═════ Data extract ═════

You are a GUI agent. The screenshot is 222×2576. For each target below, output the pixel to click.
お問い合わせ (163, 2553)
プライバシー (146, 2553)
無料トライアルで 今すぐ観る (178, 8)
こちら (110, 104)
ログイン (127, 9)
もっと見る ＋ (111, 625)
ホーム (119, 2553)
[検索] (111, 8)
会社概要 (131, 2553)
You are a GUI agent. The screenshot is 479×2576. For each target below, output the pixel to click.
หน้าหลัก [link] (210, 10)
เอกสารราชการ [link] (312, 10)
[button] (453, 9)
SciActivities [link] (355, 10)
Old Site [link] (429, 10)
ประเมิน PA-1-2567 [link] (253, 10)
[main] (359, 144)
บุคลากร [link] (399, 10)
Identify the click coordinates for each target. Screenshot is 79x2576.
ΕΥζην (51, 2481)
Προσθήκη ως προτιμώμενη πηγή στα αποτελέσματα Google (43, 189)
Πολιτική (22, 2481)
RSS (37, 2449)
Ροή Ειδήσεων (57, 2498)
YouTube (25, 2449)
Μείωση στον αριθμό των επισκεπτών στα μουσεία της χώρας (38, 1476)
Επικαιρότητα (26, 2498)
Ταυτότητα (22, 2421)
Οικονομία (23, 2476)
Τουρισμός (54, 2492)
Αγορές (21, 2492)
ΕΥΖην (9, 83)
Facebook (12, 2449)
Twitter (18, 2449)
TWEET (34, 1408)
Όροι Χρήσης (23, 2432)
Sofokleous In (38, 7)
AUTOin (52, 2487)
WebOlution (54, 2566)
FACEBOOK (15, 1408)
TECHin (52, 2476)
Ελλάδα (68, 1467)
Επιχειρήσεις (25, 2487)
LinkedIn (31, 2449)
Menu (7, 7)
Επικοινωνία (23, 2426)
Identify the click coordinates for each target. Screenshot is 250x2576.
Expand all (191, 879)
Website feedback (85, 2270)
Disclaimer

═════

What is needed is each line from the records with the word "coordinates" in it.

§ Output below:
Identify the click coordinates for each target. Screenshot is 79x2576.
Identify the click coordinates for each target. Screenshot is 250x2576.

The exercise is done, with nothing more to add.